Elle publie une confession — c’est le sous-titre de l’ouvrage — sur ce qu’a représenté pour elle le désir d’enfant : épreuves, résignation, joies.

Pour qui connaît cette réalité, les passages sur le sentiment d’abandon ressenti, plus ou moins consciemment, par les enfants adoptés sont particulièrement forts (p. 122-123, p. 125, p. 129). Les personnes de la Direction de la protection de la jeunesse chargées d’accompagner les parents adoptants sont des «cigognes»; l’image est jolie. De ce texte où la croyance occupe une place importante (dans la partie chez les religieuses, en épilogue) ressort la figure de Moïse, abandonné par l’une puis sauvé par l’autre, enfant de deux mères; l’image est forte et juste.

P.-S.—Sur la question de l’adoption, il y a ce roman, cette bande dessinée et cet article de journal, entre autres textes.
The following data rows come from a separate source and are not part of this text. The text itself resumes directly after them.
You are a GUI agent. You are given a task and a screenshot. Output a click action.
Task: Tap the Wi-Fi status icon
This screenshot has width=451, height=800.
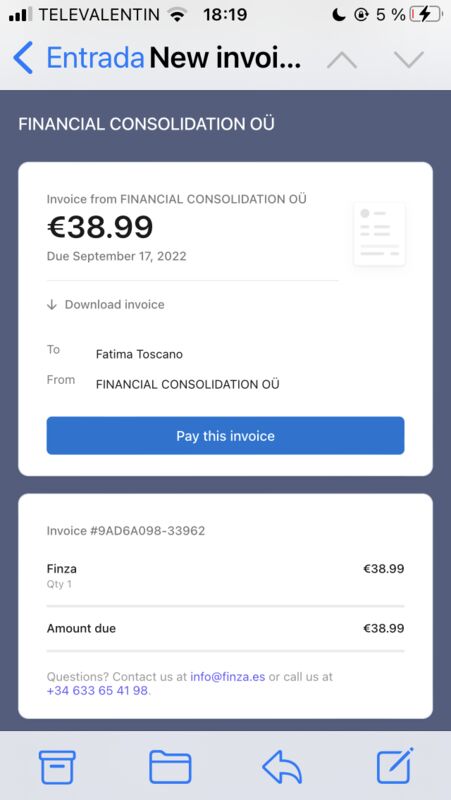click(x=178, y=15)
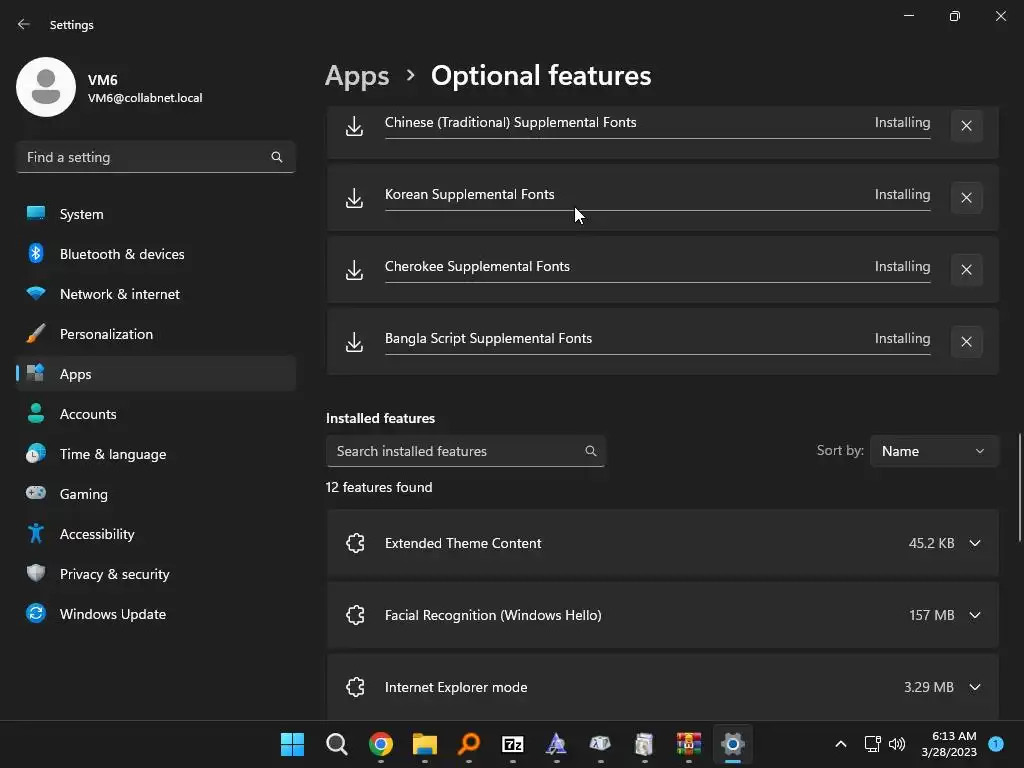Open File Explorer from the taskbar
The width and height of the screenshot is (1024, 768).
425,744
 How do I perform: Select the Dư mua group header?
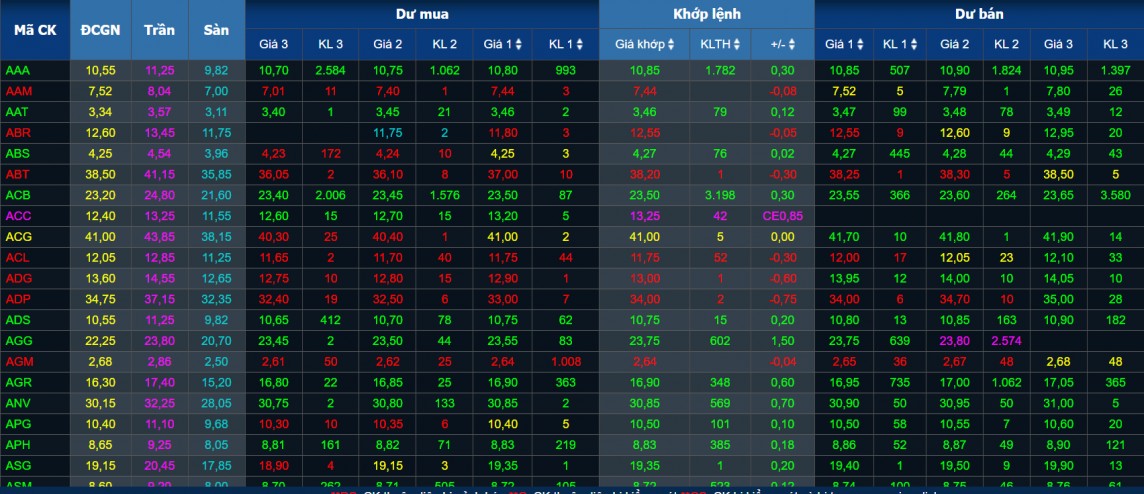(x=422, y=14)
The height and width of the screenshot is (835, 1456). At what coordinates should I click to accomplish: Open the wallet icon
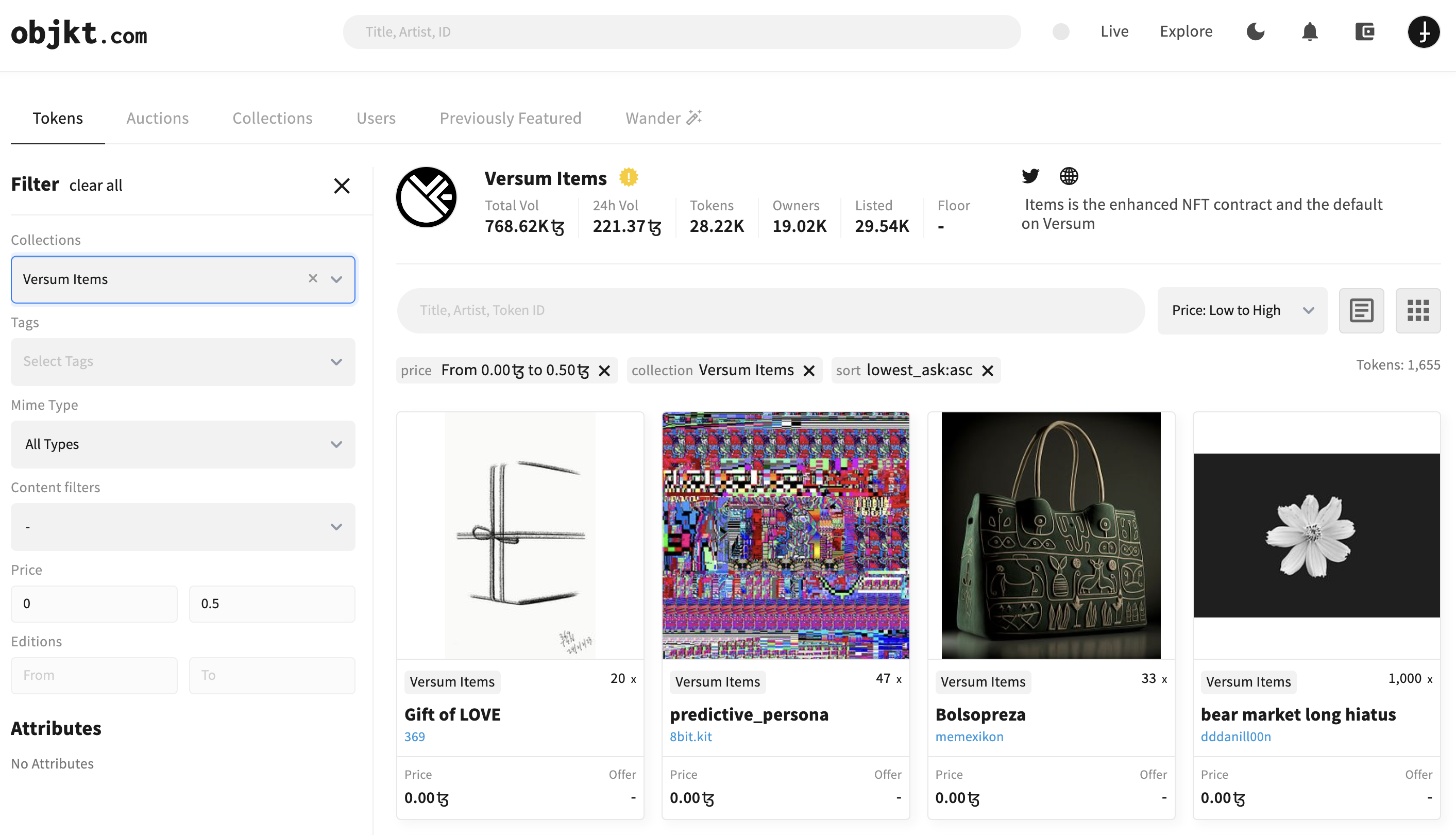(x=1364, y=31)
P.-P.-S.—Un esprit plus pointilleux que l’Oreille tendue pourrait tiquer devant l’usage facebookien de «partageait» (p. 64), devant «filière» mis pour «classeur» (p. 66), devant «décédé» mis pour «mort» (p. 72), devant «sacoche» mis pour «sac à main» (p. 72).

 

Référence

Beaudoin, Myriam, Épiphanie. Confession, Montréal, Leméac, 2019, 139 p.

Lectrice faillible

Jo Nesbø, Pølice, 2014, couverture

L’Oreille tendue est une lectrice sage, voire scolaire. Quand elle lit un livre, même un roman policier, elle lit tous les mots, dans l’ordre, sans jamais aller voir à la fin comment l’intrigue sera résolue. Ces derniers jours, elle a failli.

Jusque-là, elle avait lu sans déplaisir, mais sans enthousiasme, cinq romans de Jo Nesbø. Elle sort tout juste d’un sixième, Police : elle a lu tous les mots, dans l’ordre, mais en allant constamment voir comment les intrigues seraient résolues.

La narration de Nesbø est du grand art : mystères lentement éclaircis, croisement d’intrigues — meurtres en série et viols dans la Norvège d’aujourd’hui —, fausses pistes, vraies pistes abandonnées puis reprises, scènes à double entente, fin ouverte.

De la très belle ouvrage.

 

Référence

Nesbø, Jo, Police. Une enquête de l’inspecteur Harry Hole, Paris, Gallimard, coll. «Folio policier», 762, 2014, 670 p. Traduction d’Alain Gnaedig. Édition originale : 2013.